25 pts 18 rbds 4 asts and 1 blk

Ben TO


----------



## ChiBron

Noce shows how its done to Kirk and TC.

WHAT AN UNBELIEVEABLE GAME BY HIM!!


----------



## TomBoerwinkle#1

Love it!


----------



## Future

BULLS WIN!!! WOW!! WE ARE UP 1-0!! wow!!!


----------



## lister333

bullssssssssssssssssssssssss win!!!!!!!!!!!!!!!!!!!!!!!!!!!!!!!!!!!!!


----------



## El Chapu

Bulls!!!!

:clap: 

Noc!!!

:clap: 

Told ya this guy was going to step it up big time!!!

:biggrin:


----------



## SecretAgentGuy

It's obvious none of these guys have post season experience. They're shaking hands with the opposition! You don't do that till the series is over!


----------



## futuristxen

Take THAT mainstream basketball media.

What's that? Who is this Nocioni guy?
Check the medal stand for the olympics last year *****es.

Bulls are BACK!


----------



## bullet

first playoffs Win in 7 years!

Feels great


----------



## LegoHat

Bulls win!!!

Defense rules!!!


----------



## Geoshnas2005

jnrjr79 said:


> Uncalled for.



The guy asked me what they were chanting, thats what they were chanting when KB was on the floor!


----------



## DaBullz

HKF said:


> I love Ben Gordon (and Chris Duhon). Man those guys stepping up large.


Ben who? Du who?


----------



## italianBBlover

Nocioni 25 points, 18 rebounds, 4 assist and 1 block :rock: :twave: :wlift: :makeadeal


----------



## TwinkieTowers

I hope TNT keeps Marv Albert for the rest of the Bulls series. I want to hear him say "Oh! A spectacular move! By Ben Gordon!"


----------



## jnrjr79

Sideliner interviewer w/Gordon:

"What does it say about this team to have two rookies lead them to the victory?"

Gordon:

"Those two rookies are pretty damn good."


----------



## TomBoerwinkle#1

"those two rookies (Ben and Noc) are pretty damn good."

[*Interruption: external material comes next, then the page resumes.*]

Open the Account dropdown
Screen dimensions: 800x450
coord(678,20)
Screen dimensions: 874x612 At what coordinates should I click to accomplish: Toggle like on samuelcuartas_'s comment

-- Ben Gordon on the fact that 2 Rooks led the way


----------



## GB

Oh yeah baby!!!! :banana: :banana: :banana: :banana: :banana: 

:biggrin: :biggrin: :biggrin: :biggrin:


----------



## LuolDeng

Wow, Noc was a ****ing monster tonight


----------



## greekbullsfan

i;m horny!!!!!!!!!!!!!!!!!!!!!!!!!!!!! i'm horny!!!!!!!!!!!!!!!!!!!!!!!!!!!!!!! :banana: :banana: :banana: :banana: :banana: :banana:


----------



## jnrjr79

Geoshnas2005 said:


> The guy asked me what they were chanting, thats what they were chanting when KB was on the floor!



My impression was they were chanting "Nocioni."


----------



## Vintage

WE WON!!!!!!!!!!!!!!!!!!!!!!!


LETS GO BULL!!!!!!!!!!!!!!!!!!!!!

WOOOOOOOOOOOOHOOOOOOOOOOOOOOOO!!!!!!!!!!!!!!!!!!!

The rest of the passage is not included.